Chciala bym zapisac moje dziecko na kurs TANCA, lecznie wiem gdzie. ma 3 i pol roczku. uwielbia tanczyc. najlepiej jak by to bylo mozliw w Ostrowcu. prosze o jakies info
W tym wieku jeszcze za wcześnie na regularną naukę tańca, odpowiedniejsze byłyby zajęcia z rytmiki (sa tu też elementy tańca dostosowane do wieku dziecka)- są prawie w każdym przedszkolu.

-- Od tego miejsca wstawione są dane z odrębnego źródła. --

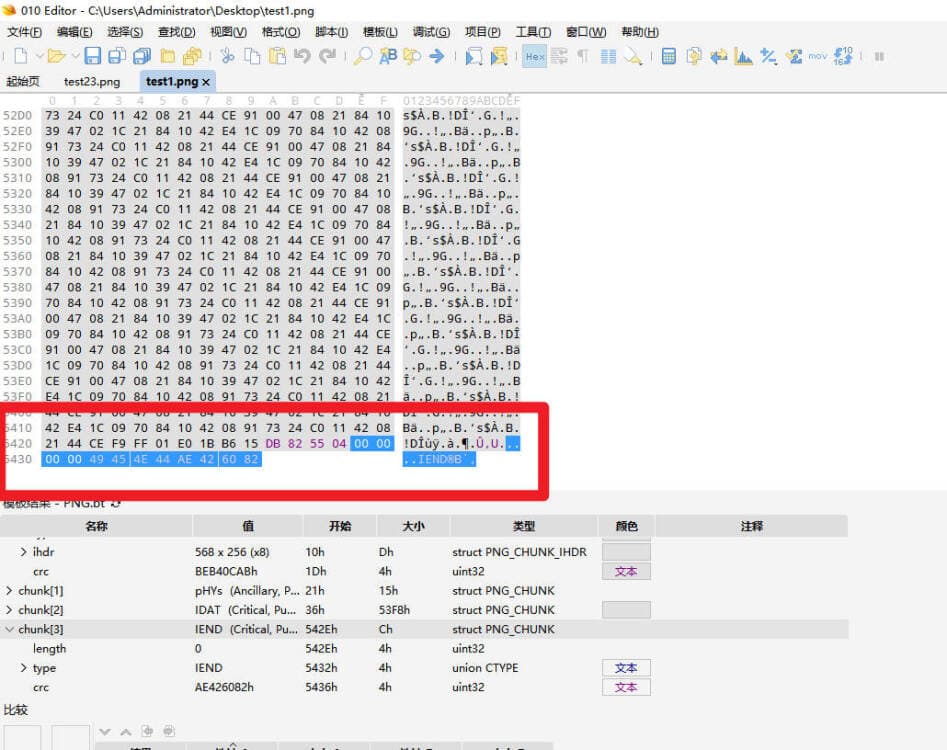Click the Save file icon

pos(93,57)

W Black&White mają taką ofertę!
Z doświadczenia Ci powiem,że taki maluszek jest zdecydowanie za mały,aby już uczęszczać na kurs tańca,takie maluchy "tańczą" jeszcze po swojemu,i zdecydowanie bardziej polecam jak pedagog,że zajęcia z rytmiki byłyby najlepsze.Pozdrawiam
A ja Ci powiem że w ODK Malwa jest szkoła tańca Progress i tam jest utworzona grupa 3-4 latków dzieciaczki maja zajęcia raz w tygodniu i cudownie się przy tym bawią. Moja córcia jak chodziła byla zachwycona.
Najpierw zadbaj by dziecko nauczyło się dobrze mówić .pisać ,czytać.
Na tańce będzie miało duuuużo czasu w przyszłości. :-)))
wow. nie o to pytalam w watku, beznadziejnych rad udzielaj komu innemu. moje dziecko umie bardzo dobrze mowic,a pisac i czytac nauczy sie w swoim czasie. bez przesady.
No nie gniewaj się . Żartowałem przecież :-))
:) masz dziecko?ile masz lat? to dobrze ze zartowales
Popieram cię. Mamuśkom się przewraca w głowach. 4 letnie dzieci na kursy tańca ! Boże co się tym kobietom robi w głowę....
są kursy jęz angielskiego dla dzieci kilkumiesięcznych więc chyba jeśli jest podaż musi być i popyt na tego typu usługi.Jeśli ktoś chce wydawać na dziecko kasę to jego wola.żeby być w czymś mistrzem to trzeba zacząc w młodym wieku ,tak jest z muzyką ,sportem itd .Inną rzeczą jest pytanie czy to dziecko wytrwa
Jak się poprzewracało???. Byłeś człowieku kiedykolwiek na takich zajęciach???? Tam nie uczą żadnych konkretnych kroków tylko małe słodkie dziewczynki biegają sobie np. z jakimiś szarfami i swietnie się przy tym bawią. Ale najlepiej wiedzą wszystko ci co mają tyłki do krzeseł przed kompem przyrośnięte.
I dlatego nie powinno się to nazywać "kurs tańca" tylko rytmika , bo to z prawdziwym tańcem niewiele ma wspólnego:) Myślę , że dopiero od 6-latka można realnie oczekiwać postępów w nauce kroków tanecznych (mój syn tańczy od kilku lat a zaczął jako przedszkolak).
Brawo, madre Panie i Mamusie, ktore tylki do krzesel przyrosniete, i dzieci najlepiej jak by tak samo robily. masakra. co zrobic, sa podzielone zdania. dziekuje za wyjasnienie, mysle ze zapisze Moja na rytmike, zle sformulowalam pytanie. nie weidzialam o rytmice. dzieki pozdrawiam, oczywiscie te wyrozumiale na czasie Mamy :)
Te zajęcia o których pisałam wyglądają jak rytmika tylko właścicielka reklamuje je jako zajęcia taneczne a nie rytmikę.
To lepiej posadź dziecko przed telewizorem lub komputerem i niech się zmienia w piękną dorodną "kuleczkę".